Qu'est-ce que la négligence médicale ?
La négligence médicale se distingue de l'erreur ponctuelle par son caractère durable et systémique. Là où l'erreur médicale désigne un acte précis mal exécuté — un mauvais diagnostic, un geste chirurgical inadapté —, la négligence médicale désigne un manquement continu au devoir de diligence du praticien envers son patient.
En droit belge, le médecin est tenu à une obligation de moyens : il doit prodiguer des soins consciencieux, attentifs et conformes aux données acquises de la science, à la mesure du praticien normalement prudent et diligent. Lorsqu'il manque à cette obligation, sa responsabilité civile peut être engagée sur le fondement de la responsabilité contractuelle ou, à défaut, du droit commun de la responsabilité extracontractuelle (art. 6.5 du Code civil, anciennement art. 1382 ; Livre 6 entré en vigueur le 1er janvier 2025 ; la définition de la faute est précisée à l'art. 6.6).
Les différentes formes de négligence médicale
La négligence médicale peut prendre des formes très diverses :
- Suivi post-opératoire insuffisant : le patient n'est pas revu aux intervalles recommandés après une intervention, et une complication évitable n'est pas détectée ;
- Résultats d'examens non communiqués : des valeurs biologiques anormales ou des résultats d'imagerie préoccupants restent sans suite, sans que le médecin en informe le patient ou prenne les mesures adéquates ;
- Patient non revu après une consultation urgente : le médecin prescrit un examen mais ne s'assure pas du suivi, laissant le patient sans prise en charge appropriée ;
- Dossier médical incomplet : l'absence de documentation adéquate dans le dossier prive le patient d'une continuité des soins et peut révéler un manque de rigueur ;
- Surveillance défaillante en milieu hospitalier : le patient hospitalisé n'est pas surveillé selon les protocoles requis pour son état ;
- Défaut d'orientation vers un spécialiste : le médecin ne réfère pas son patient à un spécialiste alors que l'état de santé le justifie manifestement.

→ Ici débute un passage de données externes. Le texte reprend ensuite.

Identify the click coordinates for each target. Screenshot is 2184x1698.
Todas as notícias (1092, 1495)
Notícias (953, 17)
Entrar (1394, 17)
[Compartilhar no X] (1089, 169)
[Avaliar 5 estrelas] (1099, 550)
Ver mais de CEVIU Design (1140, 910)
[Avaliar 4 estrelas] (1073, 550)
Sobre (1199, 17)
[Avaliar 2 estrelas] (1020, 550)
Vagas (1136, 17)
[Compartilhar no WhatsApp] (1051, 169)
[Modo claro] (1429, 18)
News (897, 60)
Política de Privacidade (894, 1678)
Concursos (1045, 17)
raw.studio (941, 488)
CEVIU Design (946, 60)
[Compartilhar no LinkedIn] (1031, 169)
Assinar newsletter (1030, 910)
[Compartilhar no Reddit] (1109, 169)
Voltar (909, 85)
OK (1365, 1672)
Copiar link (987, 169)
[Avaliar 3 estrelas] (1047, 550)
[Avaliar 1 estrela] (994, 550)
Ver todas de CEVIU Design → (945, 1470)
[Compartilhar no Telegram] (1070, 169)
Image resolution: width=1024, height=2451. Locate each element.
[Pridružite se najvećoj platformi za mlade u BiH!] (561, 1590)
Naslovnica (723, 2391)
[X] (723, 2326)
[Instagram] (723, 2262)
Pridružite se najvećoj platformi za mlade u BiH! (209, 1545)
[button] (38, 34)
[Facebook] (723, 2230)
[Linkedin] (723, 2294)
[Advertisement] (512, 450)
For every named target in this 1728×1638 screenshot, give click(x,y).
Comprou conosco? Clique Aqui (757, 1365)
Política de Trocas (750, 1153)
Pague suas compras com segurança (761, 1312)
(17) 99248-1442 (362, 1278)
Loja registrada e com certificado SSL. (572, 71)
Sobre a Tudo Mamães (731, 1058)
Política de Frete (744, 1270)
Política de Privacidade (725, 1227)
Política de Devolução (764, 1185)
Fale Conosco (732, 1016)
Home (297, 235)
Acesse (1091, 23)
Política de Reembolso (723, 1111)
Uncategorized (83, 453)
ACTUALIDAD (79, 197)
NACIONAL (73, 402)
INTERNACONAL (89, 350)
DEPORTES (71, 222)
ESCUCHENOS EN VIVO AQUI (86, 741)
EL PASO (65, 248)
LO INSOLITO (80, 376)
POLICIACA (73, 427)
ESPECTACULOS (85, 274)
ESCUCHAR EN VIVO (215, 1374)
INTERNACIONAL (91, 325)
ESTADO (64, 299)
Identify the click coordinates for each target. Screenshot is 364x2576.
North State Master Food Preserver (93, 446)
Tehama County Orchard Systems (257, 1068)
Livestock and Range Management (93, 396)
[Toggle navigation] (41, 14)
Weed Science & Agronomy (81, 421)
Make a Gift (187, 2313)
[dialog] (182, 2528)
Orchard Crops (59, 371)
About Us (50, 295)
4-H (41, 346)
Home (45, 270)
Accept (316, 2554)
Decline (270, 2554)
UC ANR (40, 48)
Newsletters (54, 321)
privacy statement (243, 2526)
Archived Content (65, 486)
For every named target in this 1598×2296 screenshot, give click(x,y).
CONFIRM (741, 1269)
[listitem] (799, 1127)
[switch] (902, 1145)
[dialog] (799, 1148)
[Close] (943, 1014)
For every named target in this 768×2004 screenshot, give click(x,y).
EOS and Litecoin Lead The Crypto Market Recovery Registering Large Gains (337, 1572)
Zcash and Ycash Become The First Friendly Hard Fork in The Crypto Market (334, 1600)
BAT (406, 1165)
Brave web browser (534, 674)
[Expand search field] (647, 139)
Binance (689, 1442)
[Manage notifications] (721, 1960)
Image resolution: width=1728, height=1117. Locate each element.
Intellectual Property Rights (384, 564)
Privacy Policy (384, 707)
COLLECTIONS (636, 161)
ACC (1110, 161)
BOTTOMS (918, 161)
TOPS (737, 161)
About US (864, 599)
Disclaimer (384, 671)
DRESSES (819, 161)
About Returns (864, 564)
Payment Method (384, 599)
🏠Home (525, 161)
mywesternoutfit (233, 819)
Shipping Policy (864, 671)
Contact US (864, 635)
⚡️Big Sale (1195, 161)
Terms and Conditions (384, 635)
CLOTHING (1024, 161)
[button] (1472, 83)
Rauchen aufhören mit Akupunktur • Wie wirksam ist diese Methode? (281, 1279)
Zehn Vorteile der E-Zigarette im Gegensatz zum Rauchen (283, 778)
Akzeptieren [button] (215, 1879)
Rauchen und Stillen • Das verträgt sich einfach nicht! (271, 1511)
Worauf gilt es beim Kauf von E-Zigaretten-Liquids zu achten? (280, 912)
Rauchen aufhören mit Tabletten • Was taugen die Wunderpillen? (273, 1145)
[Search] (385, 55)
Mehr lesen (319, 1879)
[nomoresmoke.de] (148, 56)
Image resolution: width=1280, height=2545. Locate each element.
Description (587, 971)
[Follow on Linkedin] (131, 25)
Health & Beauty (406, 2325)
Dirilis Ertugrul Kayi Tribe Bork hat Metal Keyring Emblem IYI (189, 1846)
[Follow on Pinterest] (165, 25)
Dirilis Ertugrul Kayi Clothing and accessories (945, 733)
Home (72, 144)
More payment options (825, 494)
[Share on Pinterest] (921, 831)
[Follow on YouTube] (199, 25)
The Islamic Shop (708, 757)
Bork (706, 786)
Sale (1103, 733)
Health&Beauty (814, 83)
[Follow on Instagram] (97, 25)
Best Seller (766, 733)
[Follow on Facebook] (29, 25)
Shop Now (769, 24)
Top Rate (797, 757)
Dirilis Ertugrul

Le standard du médecin normalement prudent et diligent
En droit de la responsabilité médicale belge, la faute est appréciée par référence au comportement qu'aurait eu un médecin normalement prudent et diligent, doté des mêmes compétences et placé dans les mêmes circonstances. L'article 6.6 du Code civil précise que la faute consiste en un manquement à une règle légale imposant ou interdisant un comportement déterminé, ou à la norme générale de prudence. Ce standard est défini par référence :
- Aux recommandations professionnelles en vigueur au moment des faits (guidelines, consensus médicaux) ;
- À la littérature médicale reconnue dans la spécialité ;
- Aux pratiques courantes dans des établissements comparables ;
- À la formation spécialisée du médecin concerné.
Ce standard est apprécié in abstracto (par rapport à un médecin type) mais tient compte des circonstances concrètes (urgence, ressources disponibles, état de la science à l'époque).
Exemples tirés de la jurisprudence belge
La jurisprudence belge a reconnu la négligence médicale dans de nombreuses situations :
- Un médecin généraliste qui ne réadresse pas son patient à un spécialiste malgré des symptômes persistants et préoccupants ;
- Un service hospitalier qui ne surveille pas les constantes vitales d'un patient post-opératoire selon le protocole requis ;
- Un médecin qui reçoit des résultats biologiques anormaux et ne prend aucune mesure pendant plusieurs semaines ;
- Un psychiatre qui ne réévalue pas le traitement d'un patient malgré la détérioration de son état pendant plusieurs mois ;
- Un médecin urgentiste qui renvoie un patient à domicile sans avoir pratiqué les examens complémentaires requis pour son niveau de risque.
La négligence médicale n'est pas toujours spectaculaire. Elle peut résider dans ce qui n'a pas été fait : le contrôle non programmé, l'examen non prescrit, l'avis spécialisé non sollicité.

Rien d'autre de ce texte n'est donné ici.